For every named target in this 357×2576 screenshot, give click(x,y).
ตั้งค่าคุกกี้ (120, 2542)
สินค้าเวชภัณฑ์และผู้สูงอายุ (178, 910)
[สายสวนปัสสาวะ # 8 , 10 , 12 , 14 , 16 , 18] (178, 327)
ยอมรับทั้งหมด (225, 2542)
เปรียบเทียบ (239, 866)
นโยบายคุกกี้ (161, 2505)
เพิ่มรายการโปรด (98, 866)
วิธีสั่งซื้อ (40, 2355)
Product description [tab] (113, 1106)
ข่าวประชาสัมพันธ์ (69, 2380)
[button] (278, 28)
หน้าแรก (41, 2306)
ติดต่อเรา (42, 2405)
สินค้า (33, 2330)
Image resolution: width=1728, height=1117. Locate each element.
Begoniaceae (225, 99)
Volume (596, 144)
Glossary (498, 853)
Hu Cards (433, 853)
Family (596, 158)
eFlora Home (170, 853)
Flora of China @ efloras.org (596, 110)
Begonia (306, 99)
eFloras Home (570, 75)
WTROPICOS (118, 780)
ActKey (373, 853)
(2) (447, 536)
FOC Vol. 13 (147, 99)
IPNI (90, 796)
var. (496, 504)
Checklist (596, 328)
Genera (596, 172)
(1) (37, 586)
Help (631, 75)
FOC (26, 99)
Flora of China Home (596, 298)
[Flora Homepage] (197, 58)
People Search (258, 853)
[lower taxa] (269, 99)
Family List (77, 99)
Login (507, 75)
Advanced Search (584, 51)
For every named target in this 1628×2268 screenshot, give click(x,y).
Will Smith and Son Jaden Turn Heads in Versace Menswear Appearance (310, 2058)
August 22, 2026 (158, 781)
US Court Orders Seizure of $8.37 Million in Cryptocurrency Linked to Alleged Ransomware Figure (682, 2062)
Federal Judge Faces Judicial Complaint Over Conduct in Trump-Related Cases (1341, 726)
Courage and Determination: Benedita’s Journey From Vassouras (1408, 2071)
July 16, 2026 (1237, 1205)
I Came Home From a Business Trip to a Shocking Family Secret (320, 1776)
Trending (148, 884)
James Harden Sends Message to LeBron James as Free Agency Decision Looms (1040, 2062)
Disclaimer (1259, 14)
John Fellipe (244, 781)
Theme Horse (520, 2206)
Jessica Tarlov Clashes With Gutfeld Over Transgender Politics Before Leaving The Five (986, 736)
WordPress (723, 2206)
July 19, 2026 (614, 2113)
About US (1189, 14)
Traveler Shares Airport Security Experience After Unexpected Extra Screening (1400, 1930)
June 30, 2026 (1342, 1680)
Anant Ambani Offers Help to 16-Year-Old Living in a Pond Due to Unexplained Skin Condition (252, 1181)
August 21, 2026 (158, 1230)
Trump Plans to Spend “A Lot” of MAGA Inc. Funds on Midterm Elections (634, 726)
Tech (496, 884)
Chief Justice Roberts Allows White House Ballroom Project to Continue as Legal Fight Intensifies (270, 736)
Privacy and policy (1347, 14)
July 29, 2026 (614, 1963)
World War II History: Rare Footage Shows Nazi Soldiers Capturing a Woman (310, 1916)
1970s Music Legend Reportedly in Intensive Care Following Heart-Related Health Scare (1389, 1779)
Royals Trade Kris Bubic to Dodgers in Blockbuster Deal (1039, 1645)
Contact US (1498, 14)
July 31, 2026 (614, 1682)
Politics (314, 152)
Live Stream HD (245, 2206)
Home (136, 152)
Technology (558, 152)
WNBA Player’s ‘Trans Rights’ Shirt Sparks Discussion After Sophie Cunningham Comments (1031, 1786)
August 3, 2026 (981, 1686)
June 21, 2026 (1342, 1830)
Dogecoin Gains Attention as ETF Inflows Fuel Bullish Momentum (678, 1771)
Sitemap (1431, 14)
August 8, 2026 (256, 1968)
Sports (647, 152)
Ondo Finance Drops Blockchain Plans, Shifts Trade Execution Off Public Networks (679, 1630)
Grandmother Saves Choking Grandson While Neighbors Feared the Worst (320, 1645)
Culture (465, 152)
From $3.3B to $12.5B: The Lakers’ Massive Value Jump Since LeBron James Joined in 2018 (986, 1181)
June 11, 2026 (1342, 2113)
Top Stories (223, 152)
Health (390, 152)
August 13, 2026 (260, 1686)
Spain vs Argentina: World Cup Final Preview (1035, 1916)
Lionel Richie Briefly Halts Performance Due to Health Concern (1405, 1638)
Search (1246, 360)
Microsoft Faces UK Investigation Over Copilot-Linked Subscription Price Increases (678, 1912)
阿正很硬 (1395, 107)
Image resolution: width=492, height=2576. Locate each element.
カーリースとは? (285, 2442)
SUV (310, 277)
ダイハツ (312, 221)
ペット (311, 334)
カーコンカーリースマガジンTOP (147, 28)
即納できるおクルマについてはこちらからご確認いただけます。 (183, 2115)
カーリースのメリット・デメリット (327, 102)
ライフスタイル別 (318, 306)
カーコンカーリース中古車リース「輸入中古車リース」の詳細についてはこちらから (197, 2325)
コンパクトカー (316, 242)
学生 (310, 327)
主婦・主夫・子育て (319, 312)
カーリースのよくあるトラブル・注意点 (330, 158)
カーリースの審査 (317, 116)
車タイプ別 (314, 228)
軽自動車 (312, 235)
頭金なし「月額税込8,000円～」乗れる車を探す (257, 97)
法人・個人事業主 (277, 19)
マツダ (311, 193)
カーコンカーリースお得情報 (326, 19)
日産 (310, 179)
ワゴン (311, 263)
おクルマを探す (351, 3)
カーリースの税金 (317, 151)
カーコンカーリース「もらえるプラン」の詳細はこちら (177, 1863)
──────
In the records above, retype exactly the lines from the one with "ワゴン (311, 263)" through the last one.

ワゴン (311, 263)
おクルマを探す (351, 3)
カーリースの税金 (317, 151)
カーコンカーリース「もらえるプラン」の詳細はこちら (177, 1863)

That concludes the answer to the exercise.